Arduino CLI For I/O Pin Testing

Need to quickly toggle or read some logic signals without the hassle of writing a quick program? [Thor_x86], aka [Eric], built an Arduino sketch that does just that — and he threw in the ability to send (or receive) serial messages, too. This is a neat idea — kind of a simplified Bus Pirate.

We should warn you that this is an early release, and there are a few minor issues which we are sure [Eric] will iron out soon. We discovered the function strtol() was misspelled in cmd_send.cpp, and there are some configuration #defines which need to be sorted out in file parsePin.cpp, depending on which Arduino module you are running. We got it running on an Arduino Leonardo the quickest, because it has support for Serial1().

Don’t be discouraged by these glitches in this rev 0 deployment — [Eric] has really made quite a nice tool here. Check his GitHub repository for updates (or submit corrections yourself). All in all, it’s a good addition to your digital tool box. On a completely unrelated note, we really like [Eric]’s USB cable with the right-angle micro connector, grungy though it may be.

Besides the standard tools like Bus Pirate, GreatFET, FTDI modules, etc., are there any similar tools you like to use for bit banging and serial testing? Let us know in the comments below.

12 thoughts on “Arduino CLI For I/O Pin Testing

  1. I am eagerly awaiting my Glasgow for high powered interfacing

    I have actually used my mcp2221a breakout from Adafruit with their libraries to use it with CircuitPython on desktop for working with electronic components, it has a few gpio, i2c, spi, uart, and you can use the same super easy CircuitPython code, all their libraries, etc. It’s a really nice gadget, underrated I think, and remarkably cheap: highly recommended. You can even interact with it in a live graphing Jupyter notebook which is impressive.

    1. Another buck50 user! How can that be!? I thought I was the only one.
      Seriously though, there are 10$ logic analyzers in the market, but I simply cannot get myself to move away from buck50. Its clunky, it doesn’t play very well with pulseview. But it works

      1. This in spades! With a Forth on the chip, you can do real programming too.

        While the Forth binaries for the above articles are a bit old in the tooth, they still work just fine. I use them as-is to this day! (One even supports serial over USB.) Check it out:

        And it’s even (mostly) cross-platform too — there’s a Forth for nearly every chip under the sun.

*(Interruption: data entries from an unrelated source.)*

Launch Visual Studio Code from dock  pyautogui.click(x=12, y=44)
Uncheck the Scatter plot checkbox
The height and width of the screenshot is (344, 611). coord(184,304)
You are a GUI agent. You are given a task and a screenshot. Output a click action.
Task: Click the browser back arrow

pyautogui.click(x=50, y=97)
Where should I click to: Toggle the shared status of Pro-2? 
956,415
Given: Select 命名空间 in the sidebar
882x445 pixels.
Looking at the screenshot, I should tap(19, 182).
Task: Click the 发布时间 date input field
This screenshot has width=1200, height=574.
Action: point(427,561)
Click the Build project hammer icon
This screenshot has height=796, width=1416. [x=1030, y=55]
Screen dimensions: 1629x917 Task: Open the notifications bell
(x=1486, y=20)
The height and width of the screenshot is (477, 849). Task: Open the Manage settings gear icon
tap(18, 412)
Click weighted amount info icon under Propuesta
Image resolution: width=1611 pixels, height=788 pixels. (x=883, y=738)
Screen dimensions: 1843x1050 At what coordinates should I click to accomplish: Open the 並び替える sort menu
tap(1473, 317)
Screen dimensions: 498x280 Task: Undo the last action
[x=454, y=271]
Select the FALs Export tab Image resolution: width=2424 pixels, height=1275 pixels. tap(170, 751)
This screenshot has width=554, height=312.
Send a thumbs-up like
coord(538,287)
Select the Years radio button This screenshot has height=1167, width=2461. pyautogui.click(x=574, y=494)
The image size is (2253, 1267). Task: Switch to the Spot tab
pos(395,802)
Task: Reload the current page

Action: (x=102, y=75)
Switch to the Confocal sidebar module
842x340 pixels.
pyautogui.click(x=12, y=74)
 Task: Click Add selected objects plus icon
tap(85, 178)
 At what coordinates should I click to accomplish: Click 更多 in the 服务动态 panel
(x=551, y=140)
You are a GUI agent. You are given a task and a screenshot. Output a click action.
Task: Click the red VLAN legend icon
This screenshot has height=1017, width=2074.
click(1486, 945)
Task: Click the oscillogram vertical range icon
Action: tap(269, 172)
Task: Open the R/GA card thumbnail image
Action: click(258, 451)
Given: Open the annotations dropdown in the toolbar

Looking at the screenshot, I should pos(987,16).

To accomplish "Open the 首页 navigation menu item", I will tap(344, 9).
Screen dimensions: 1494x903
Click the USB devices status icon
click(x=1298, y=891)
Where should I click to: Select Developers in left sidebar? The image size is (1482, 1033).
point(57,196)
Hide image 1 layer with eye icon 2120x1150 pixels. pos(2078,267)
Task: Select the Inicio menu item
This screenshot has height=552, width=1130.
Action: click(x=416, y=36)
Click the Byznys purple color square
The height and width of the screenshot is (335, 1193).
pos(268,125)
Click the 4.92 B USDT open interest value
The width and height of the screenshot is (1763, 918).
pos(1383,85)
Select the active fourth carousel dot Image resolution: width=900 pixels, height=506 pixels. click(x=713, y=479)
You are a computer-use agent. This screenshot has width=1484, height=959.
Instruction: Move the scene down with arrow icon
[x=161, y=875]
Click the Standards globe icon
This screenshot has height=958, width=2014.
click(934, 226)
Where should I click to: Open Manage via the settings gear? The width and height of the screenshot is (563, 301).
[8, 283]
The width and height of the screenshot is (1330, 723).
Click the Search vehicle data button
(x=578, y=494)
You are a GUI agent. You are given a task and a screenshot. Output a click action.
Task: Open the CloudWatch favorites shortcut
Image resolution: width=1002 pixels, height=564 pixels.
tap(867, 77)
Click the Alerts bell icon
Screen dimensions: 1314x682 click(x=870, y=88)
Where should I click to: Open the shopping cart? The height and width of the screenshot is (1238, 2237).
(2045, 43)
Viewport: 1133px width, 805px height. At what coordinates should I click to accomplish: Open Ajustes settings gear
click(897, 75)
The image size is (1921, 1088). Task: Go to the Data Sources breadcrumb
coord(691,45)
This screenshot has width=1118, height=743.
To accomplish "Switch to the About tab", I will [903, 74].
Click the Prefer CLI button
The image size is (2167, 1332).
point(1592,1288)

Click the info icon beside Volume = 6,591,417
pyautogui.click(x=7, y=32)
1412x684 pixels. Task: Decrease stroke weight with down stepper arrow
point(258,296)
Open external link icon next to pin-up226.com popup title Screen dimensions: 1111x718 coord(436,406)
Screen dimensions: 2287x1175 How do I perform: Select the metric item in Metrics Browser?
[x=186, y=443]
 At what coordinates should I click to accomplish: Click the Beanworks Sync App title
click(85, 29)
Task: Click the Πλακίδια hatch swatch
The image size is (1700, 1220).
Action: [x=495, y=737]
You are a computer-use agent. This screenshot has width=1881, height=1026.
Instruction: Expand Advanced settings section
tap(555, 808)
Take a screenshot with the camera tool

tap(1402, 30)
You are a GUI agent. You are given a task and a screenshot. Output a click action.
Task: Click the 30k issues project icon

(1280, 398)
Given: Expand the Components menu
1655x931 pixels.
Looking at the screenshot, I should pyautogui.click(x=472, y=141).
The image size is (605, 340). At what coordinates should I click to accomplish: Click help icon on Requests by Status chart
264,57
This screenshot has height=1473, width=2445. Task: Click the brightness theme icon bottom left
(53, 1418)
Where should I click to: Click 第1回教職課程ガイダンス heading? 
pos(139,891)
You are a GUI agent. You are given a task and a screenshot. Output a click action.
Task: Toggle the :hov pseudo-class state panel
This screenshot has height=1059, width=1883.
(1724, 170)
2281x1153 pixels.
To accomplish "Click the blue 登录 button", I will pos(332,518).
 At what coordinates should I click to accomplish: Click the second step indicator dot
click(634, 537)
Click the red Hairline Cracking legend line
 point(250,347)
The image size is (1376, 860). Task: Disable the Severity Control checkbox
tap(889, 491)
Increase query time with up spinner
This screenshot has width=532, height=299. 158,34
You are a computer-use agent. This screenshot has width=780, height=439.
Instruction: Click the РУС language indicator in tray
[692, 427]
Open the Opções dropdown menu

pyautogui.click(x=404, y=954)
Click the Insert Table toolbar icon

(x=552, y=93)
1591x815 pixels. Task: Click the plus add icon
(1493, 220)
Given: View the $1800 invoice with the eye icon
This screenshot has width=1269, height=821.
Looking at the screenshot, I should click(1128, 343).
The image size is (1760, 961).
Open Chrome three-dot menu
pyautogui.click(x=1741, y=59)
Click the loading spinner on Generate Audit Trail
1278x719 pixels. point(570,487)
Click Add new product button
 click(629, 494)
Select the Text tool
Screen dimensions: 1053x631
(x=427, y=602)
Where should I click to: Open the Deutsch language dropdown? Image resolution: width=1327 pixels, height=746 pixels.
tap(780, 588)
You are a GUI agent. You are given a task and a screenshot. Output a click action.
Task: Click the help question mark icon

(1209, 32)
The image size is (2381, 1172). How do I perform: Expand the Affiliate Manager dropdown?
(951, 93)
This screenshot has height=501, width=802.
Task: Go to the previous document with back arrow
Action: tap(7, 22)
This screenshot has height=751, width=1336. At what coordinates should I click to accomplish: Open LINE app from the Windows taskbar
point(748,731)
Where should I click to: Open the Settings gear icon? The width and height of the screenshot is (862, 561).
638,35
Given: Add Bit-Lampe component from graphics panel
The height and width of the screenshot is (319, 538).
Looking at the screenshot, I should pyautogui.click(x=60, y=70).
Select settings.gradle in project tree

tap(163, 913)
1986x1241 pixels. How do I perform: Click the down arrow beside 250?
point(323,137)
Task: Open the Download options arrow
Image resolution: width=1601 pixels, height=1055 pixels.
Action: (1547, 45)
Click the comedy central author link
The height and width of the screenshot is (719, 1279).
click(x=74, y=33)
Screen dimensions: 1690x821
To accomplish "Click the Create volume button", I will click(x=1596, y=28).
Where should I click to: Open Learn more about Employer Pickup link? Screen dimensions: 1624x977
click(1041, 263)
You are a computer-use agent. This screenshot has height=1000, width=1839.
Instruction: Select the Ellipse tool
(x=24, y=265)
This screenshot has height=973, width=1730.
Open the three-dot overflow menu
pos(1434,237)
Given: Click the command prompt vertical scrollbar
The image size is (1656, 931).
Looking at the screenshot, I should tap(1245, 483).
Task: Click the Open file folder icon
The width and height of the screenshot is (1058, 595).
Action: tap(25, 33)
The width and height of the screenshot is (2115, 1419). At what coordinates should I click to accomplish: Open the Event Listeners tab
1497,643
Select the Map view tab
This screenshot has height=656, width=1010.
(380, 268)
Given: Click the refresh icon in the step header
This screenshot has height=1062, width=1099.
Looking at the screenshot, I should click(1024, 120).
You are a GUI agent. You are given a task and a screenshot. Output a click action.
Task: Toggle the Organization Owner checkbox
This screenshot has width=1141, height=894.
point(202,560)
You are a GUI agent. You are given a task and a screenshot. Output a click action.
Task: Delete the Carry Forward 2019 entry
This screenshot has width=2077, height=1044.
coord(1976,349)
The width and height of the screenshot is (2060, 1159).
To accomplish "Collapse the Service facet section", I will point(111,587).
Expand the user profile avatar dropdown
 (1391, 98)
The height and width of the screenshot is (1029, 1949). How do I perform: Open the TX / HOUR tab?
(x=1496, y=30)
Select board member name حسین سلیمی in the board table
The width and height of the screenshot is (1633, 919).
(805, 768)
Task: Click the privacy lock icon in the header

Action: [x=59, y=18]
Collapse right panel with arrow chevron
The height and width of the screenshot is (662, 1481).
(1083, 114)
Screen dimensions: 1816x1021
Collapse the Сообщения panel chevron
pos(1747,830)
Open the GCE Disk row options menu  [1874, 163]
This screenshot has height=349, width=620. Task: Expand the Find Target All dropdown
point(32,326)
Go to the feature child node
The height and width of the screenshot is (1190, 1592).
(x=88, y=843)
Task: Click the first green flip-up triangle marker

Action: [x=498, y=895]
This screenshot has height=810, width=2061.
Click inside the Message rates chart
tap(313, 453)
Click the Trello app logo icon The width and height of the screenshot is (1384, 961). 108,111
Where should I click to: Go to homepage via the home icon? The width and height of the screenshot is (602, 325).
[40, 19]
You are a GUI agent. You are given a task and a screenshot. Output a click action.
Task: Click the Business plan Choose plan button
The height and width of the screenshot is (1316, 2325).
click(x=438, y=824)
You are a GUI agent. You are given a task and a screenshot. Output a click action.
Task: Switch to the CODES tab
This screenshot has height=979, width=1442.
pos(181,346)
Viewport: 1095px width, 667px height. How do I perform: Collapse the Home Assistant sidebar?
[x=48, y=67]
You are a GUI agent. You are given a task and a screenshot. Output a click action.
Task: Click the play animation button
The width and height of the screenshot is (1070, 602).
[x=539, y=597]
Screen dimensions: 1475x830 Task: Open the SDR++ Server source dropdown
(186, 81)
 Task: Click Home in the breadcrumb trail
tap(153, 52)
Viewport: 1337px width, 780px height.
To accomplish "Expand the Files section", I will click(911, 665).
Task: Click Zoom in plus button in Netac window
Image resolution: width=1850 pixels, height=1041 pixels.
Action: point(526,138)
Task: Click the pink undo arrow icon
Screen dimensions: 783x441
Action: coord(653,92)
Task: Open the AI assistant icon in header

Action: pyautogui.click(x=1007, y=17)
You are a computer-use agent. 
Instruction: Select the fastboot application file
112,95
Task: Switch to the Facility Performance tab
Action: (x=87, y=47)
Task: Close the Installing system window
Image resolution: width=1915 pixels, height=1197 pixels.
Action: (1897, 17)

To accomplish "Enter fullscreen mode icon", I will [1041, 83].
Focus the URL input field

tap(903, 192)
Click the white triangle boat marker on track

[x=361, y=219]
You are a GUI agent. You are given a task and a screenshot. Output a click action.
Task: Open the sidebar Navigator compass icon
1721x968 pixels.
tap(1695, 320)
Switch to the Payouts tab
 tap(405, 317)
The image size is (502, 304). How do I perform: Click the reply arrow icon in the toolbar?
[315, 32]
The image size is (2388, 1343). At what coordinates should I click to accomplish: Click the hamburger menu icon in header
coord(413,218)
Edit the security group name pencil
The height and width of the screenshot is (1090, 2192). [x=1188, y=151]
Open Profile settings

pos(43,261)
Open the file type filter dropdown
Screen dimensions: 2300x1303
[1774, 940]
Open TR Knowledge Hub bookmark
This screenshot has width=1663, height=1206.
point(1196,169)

        STM8 eForth is particularly tasty.

        So yeah. Simple Forth on a chip gets you all the interactivity, plus programmability.

        But I like to see hacks like this too, because it shows that people are thinking about getting interactivity into the microcontrollers, which is the first step in the right direction!

        1. I wish you hadn’t mentioned this, Elliot. I’ve been really meaning to dig into Forth but my free time and a good project have just never aligned. The little FT232H-based breakout board I just got in the post yesterday (not unlike the MPC2221a mentioned above) had me thinking Forth again. Grrrr, there goes my weekend.

  2. Why not just install Forth? Then you can test more than just I/O commands, you can also prototype actual algorithms to control IO and then convert them to a sketch.